Centriflaken: an automated data analysis pipeline for assembly and in silico analyses of food-borne pathogens from metagenomic samples

Kranti Konganti; Vishal Thovarai; Meghan Maguire; Julie A. Kase; Narjol Gonzalez-Escalona

Aug 04, 2022

Version 5

Centriflaken: an automated data analysis pipeline for assembly and in silico analyses of food-borne pathogens from metagenomic samples V.5

DOI

dx.doi.org/10.17504/protocols.io.kxygxzdbwv8j/v5

Kranti Konganti¹,
Vishal Thovarai¹,
Meghan Maguire²,
Julie A. Kase²,
Narjol Gonzalez-Escalona²

¹Scientific Computing Support, Office of Regulatory Science, Center for Food Safety and Applied Nutrition, U.S. Food and Drug Administration, College Park, Maryland, USA;
²Division of Microbiology, Office of Regulatory Science, Center for Food Safety and Applied Nutrition, U.S. Food and Drug Administration, College Park, Maryland, USA

Kranti Konganti

DOI: dx.doi.org/10.17504/protocols.io.kxygxzdbwv8j/v5

External link: https://galaxytrakr.org

Protocol Citation: Kranti Konganti, Vishal Thovarai, Meghan Maguire, Julie A. Kase, Narjol Gonzalez-Escalona 2022. Centriflaken: an automated data analysis pipeline for assembly and in silico analyses of food-borne pathogens from metagenomic samples. protocols.io https://dx.doi.org/10.17504/protocols.io.kxygxzdbwv8j/v5Version created by Kranti Konganti

License: This is an open access protocol distributed under the terms of the Creative Commons Attribution License, which permits unrestricted use, distribution, and reproduction in any medium, provided the original author and source are credited

Protocol status: Working

We use this protocol and it's working

Created: August 04, 2022

Last Modified: August 04, 2022

Protocol Integer ID: 68194

Keywords: Metagenomics, Nextflow, Bioinformatics, MAG, Serotyping, Food-borne pathogen, Bioinformatics pipeline

Funders Acknowledgement:

Chief Scientist Challenge Grants Program and the FDA Foods Program Intramural Funds

Grant ID: 2021-200F07A

Disclaimer

DISCLAIMER – FOR INFORMATIONAL PURPOSES ONLY; USE AT YOUR OWN RISK

The protocol content here is for informational purposes only and does not constitute legal, medical, clinical, or safety advice, or otherwise; content added to protocols.io is not peer reviewed and may not have undergone a formal approval of any kind. Information presented in this protocol should not substitute for independent professional judgment, advice, diagnosis, or treatment. Any action you take or refrain from taking using or relying upon the information presented here is strictly at your own risk.

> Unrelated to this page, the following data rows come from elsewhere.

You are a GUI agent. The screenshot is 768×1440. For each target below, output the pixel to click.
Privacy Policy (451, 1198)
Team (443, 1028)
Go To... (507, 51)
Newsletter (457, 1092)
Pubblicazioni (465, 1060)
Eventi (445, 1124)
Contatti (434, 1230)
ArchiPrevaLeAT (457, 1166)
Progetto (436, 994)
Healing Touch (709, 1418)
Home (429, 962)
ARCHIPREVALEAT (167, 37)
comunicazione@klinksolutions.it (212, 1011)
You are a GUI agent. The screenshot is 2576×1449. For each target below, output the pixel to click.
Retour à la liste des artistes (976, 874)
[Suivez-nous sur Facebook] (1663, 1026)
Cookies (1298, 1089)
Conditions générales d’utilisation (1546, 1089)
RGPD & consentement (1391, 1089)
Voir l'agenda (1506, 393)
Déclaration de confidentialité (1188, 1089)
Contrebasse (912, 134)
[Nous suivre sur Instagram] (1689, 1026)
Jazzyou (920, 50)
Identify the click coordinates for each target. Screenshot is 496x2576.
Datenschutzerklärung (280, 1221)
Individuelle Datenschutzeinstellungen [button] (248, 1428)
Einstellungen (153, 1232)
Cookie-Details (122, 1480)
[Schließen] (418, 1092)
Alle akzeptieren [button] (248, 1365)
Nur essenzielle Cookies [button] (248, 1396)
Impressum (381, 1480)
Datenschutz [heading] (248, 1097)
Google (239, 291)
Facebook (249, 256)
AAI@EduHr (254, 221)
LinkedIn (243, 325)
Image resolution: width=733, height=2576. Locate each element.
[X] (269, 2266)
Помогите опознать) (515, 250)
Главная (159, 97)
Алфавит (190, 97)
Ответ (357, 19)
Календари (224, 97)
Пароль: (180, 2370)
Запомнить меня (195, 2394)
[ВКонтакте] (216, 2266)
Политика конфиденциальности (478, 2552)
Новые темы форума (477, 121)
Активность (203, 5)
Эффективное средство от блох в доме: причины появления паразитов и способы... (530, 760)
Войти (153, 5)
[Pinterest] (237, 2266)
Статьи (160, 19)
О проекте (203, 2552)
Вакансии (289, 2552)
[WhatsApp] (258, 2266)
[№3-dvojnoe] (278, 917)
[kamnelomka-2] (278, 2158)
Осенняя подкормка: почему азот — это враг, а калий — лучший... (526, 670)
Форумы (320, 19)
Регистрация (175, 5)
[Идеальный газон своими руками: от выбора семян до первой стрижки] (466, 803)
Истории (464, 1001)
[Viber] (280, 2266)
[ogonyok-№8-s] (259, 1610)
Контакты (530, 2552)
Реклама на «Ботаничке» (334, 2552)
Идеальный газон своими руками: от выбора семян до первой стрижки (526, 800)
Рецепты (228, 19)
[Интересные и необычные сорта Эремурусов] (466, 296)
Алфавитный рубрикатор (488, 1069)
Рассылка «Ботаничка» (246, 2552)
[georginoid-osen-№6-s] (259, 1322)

You agree that neither the Company nor any of the authors, contributors, administrators, or anyone else associated with protocols.io, can be held responsible for your use of the information contained in or linked to this protocol or any of our Sites/Apps and Services.

Abstract

Rapid and comprehensive analysis of metagenomic data from any sample is of importance in food safety. Also important is the need for automated analysis pipelines allowing rapid and effective construction of metagenomic assembled genomes (MAGs) to enable bacterial source-tracking from metagenomic data. We developed a precision metagenomics approach for detecting and classifying shiga toxin-producing Escherichia coli (STEC) in enrichments of agricultural water using Oxford Nanopore long read sequencing where the bioinformatics data analysis employed many sequential manual steps (Maguire et al, 2021). Here we present centriflaken, a suite of automated data analysis workflows enabled by Nextflow, which takes metagenomic data and generates MAGs and performs in silico-based analysis as described in Maguire et al, 2021. The final summary plots and tables can be downloaded from the provided MultiQC HTML report generated as part of the pipeline. The centriflaken pipeline was validated with data from our previously published method and was able to replicate the detection and classification of STECs for each sample. We tested the pipeline with nanopore data obtained from 21 additional enriched samples from irrigation water and was able to perform the entire precision metagenomics analysis in less than 5 hours. We have further expanded this precision approach to include any user supplied taxa of interest (Listeria monocytogenes or Salmonella) not only STECs.

Before start

Purpose:

This protocol will show step-by-step instructions on how to run the Centriflaken pipeline on GalaxyTrakr.

Create GalaxyTrakr Account and Login

Create an account and Login:

If you do not already have an account on GalaxyTrakr, please create one by visiting this URL: https://account.galaxytrakr.org/Account/Register

Once your account is activated, login by visiting https://galaxytrakr.org.

Create New History

Create a new history:
Note
We recommend creating a new history for each new invocation of the Centriflaken pipeline.

Doing so will keep your data sets organized should you choose to carry on further analyses within the same project.

For example, you might want to further perform analyses using the Metagenomically Assembled Genomes (MAGs), which are the end products of the Centriflaken pipeline by predicting genes de novo and performing annotation.

Safety information
After all the analysis outputs from this run is saved to your internal data network or computer, older history's should be purged/deleted so as not to occupy the limited storage space in your account.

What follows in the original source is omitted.